Some time last year I was in federal court watching a sentencing hearing in a multi-defendant conspiracy to possess with intent to distribute more than a kilogram of heroin case. By multi-defendant I mean a case with thirty seven defendants.
My client’s case was one of the many, but he had already plead in front of the magistrate to a misdemeanor probation. I was only there partly out of curiosity – what would the other guys get? – and partly because I primarily practice in state court. Most criminal cases are state cases, so my experience in federal court pales in comparison. But it never hurts to sit around, watch other lawyers, and soak in the proceedings. Who knows when you might learn something? Heck, for that matter, I stick around in state district court whenever something interesting is going on, if I don’t have to be anywhere else.
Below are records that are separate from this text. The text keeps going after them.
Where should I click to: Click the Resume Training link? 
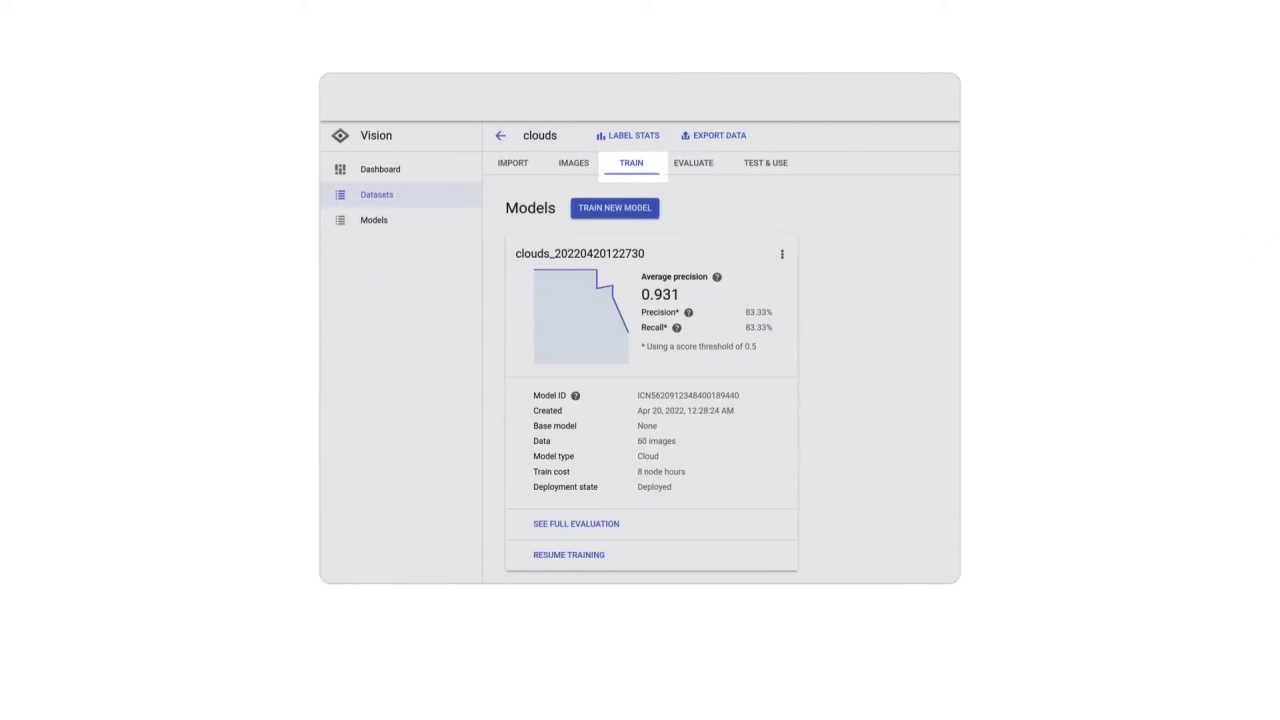[569, 555]
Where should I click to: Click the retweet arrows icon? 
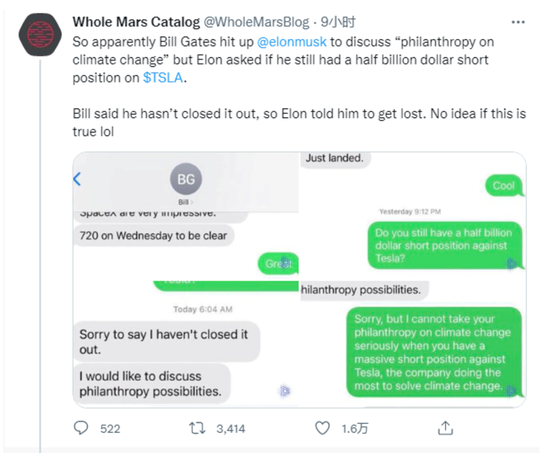coord(197,428)
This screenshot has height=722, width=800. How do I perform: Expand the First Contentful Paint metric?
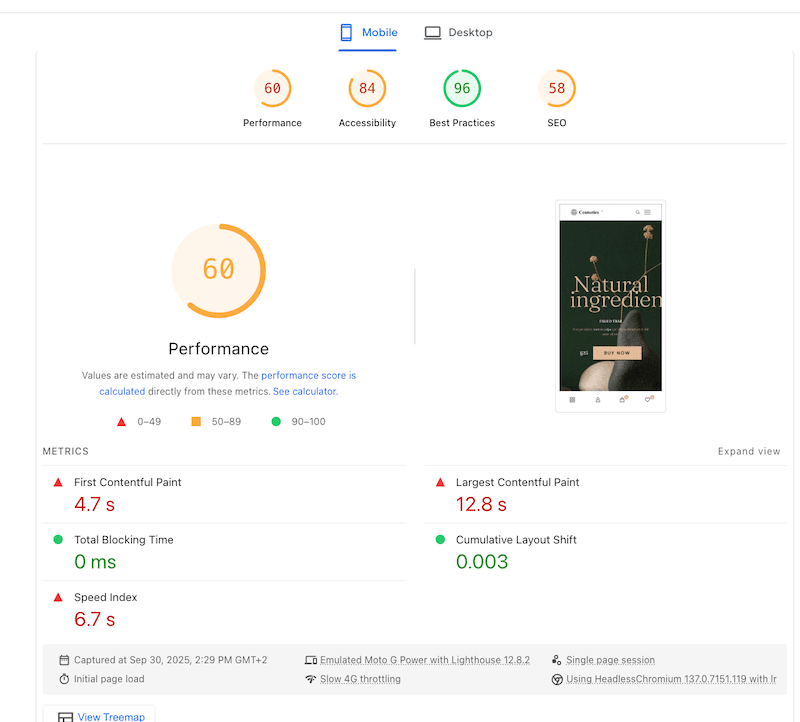[127, 482]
By the way… how do you end up with a misdemeanor plea bargain agreement in a ten year mandatory minimum federal drug conspiracy? In this particular case, it was because the DEA agents misunderstood the code words my client (#34 in the indictment) and the big bad drug dealer (#2) used when setting up times for him to buy a small amount of dope for personal use.
Basically, when #2 said something like “One of those things” to his suppliers, he meant one ounce of heroin. When my guy asked for “One of those things” from #2 he was trying to buy a one fifth gram baggie of heroin. There are 28-ish grams in an ounce, and when you’re a DEA agent sorting through fourteen thousand wiretapped phone calls, and you accidently start believing that the drug transaction is for somewhere between 28 and 140 times (remember the one fifth of one gram baggies? So you have to multiply 28 by 5) the amount of heroin than is actually exchanging hands… tada! You think my guy is involved in the conspiracy to distribute as well.
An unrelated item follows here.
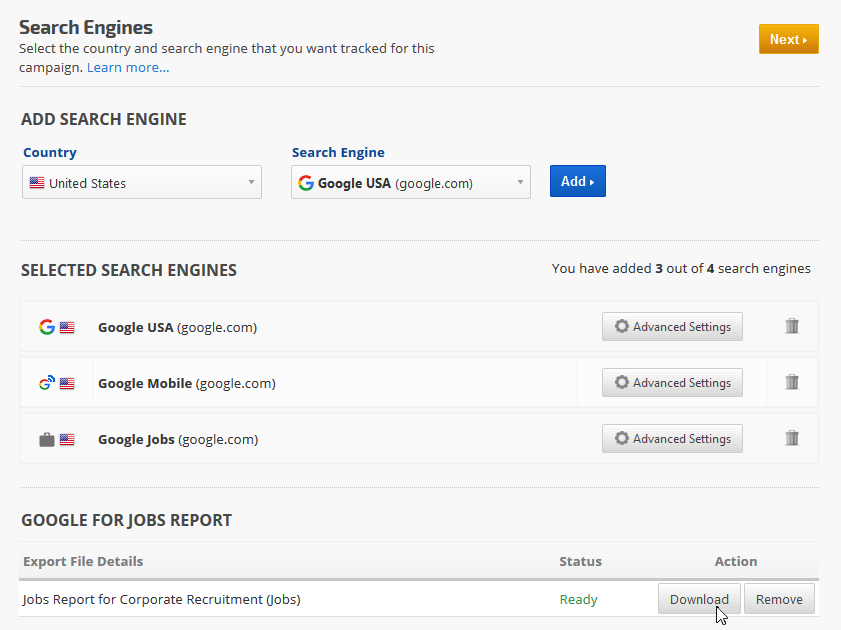Go to the Next step
Image resolution: width=841 pixels, height=630 pixels.
pos(788,39)
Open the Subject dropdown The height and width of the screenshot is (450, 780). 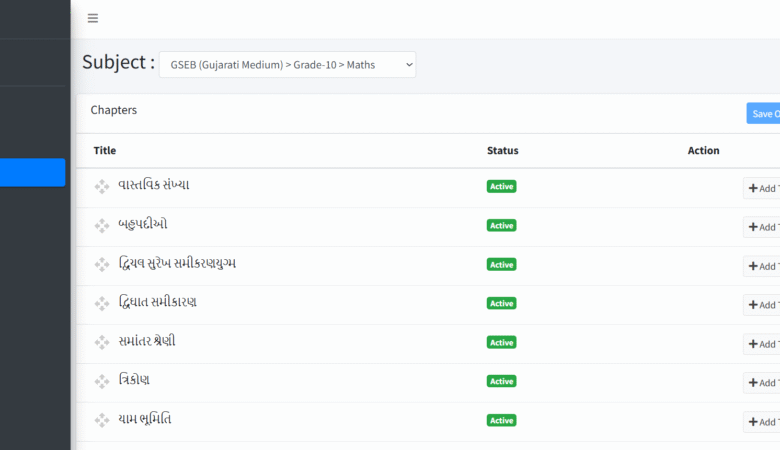tap(287, 65)
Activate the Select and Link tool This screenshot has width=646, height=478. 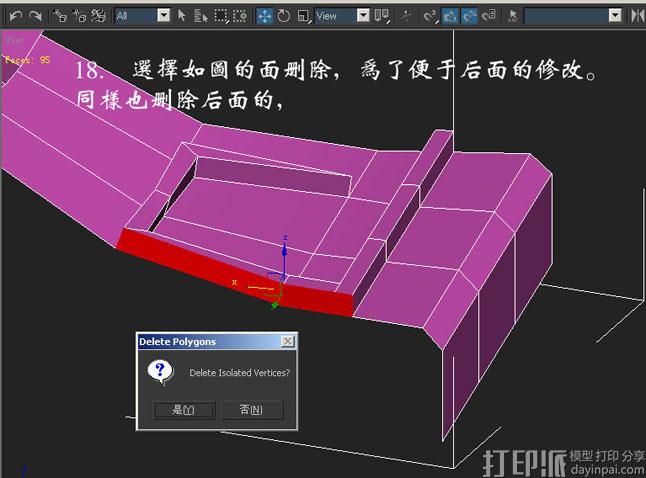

And, if he actually had been asking to buy well over a hundred times more heroin than a regular user could reasonably consume, even I would have been tempted to concede there was some evidence of possession with intent to distribute.
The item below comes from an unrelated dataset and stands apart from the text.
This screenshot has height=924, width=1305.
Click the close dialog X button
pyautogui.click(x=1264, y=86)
I could brag here, and say that it was outstanding lawyering that convinced the prosecutor of these facts, but it’s much closer to the truth to say that a great deal of evidentiary good fortune combined with a slight amount of perseverance on my part lead to the eventual and inevitable conclusion that my client was an end user, and not part of some big drug dealing conspiracy.
So here I am, watching other defense lawyers cross the DEA agents and Austin Police officers involved in this case. Clearly objections have been filed to the presentence reports regarding relevant conduct, and there’s a case by case need to figure out exactly how much dope each defendant is on the hook for. Probation has had their say already – which usually means adopting the government’s version of the facts – but now it has to be “proven”.
The individual cases are called, and the government’s lawyer starts with their witness. “How much did [some snitch] tell you this guy bought and sold over what period of time?” Et cetera, et cetera. Then the defense lawyer gets his crack at it. “You didn’t witness any of these other transactions, did you?” “Some guy trying to beat a rap of his own told you this? He certainly has a motive to lie?”
At some point, Defendant #X’s case is officially called. The government calls a DEA agent back to the stand to start their testimony. When suddenly, amidst the shackled and striped men sitting in the jury box, Defendant #X stands up and yells:
“I object to these proceedings in their entirety!”
What’s the correct phrase to describe a situation that’s just one notch down from “Chaos ensues”?
Let’s just say after simultaneously being “told” in no uncertain terms by the judge, the probation officers, the bailiffs jumping over the bar, and virtually everyone else in his vicinity to sit down and STFU, the courtroom gradually returns to that warm peaceful state of decorum that is appropriate for these types of proceedings.
The judge calls out for Defendant #X’s lawyer, no doubt to make sure that he too is going to monitor his client’s behavior. We’ll call the lawyer “Mr. Smith”.
Judge: Mr Smith? Mr Smith?
Judge: Mr. Smith? Mr. Smith?
OK, you’re guessing the punch line by now: “Mr. Smith” wasn’t there. Not in the courtroom, not in the courthouse.
That’s right. The defendant had filed a factual basis and a plea agreement to some felony offense, most likely carrying a possibility of twenty years or more, almost definitely subjecting himself to a mandatory minimum sentence of ten years, unless somehow he managed to squeeze himself into a safety valve exception, and the government was about to “prove” to the judge that the ridiculously high sentence they wanted imposed for a drug offense was mandated by law. Or at least justified the PSR’s estimation of the guideline range.
And he had the audacity to point out, albeit in layperson’s terms, that the Sixth Amendment guarantees the right to counsel.
So the judge put that case on recall. I’m sure the sentencing hearing for all defendants went on all day, perhaps for two days. I couldn’t stick around for the whole thing. I don’t know how it turned out. But I’m glad they waited for his lawyer to be present.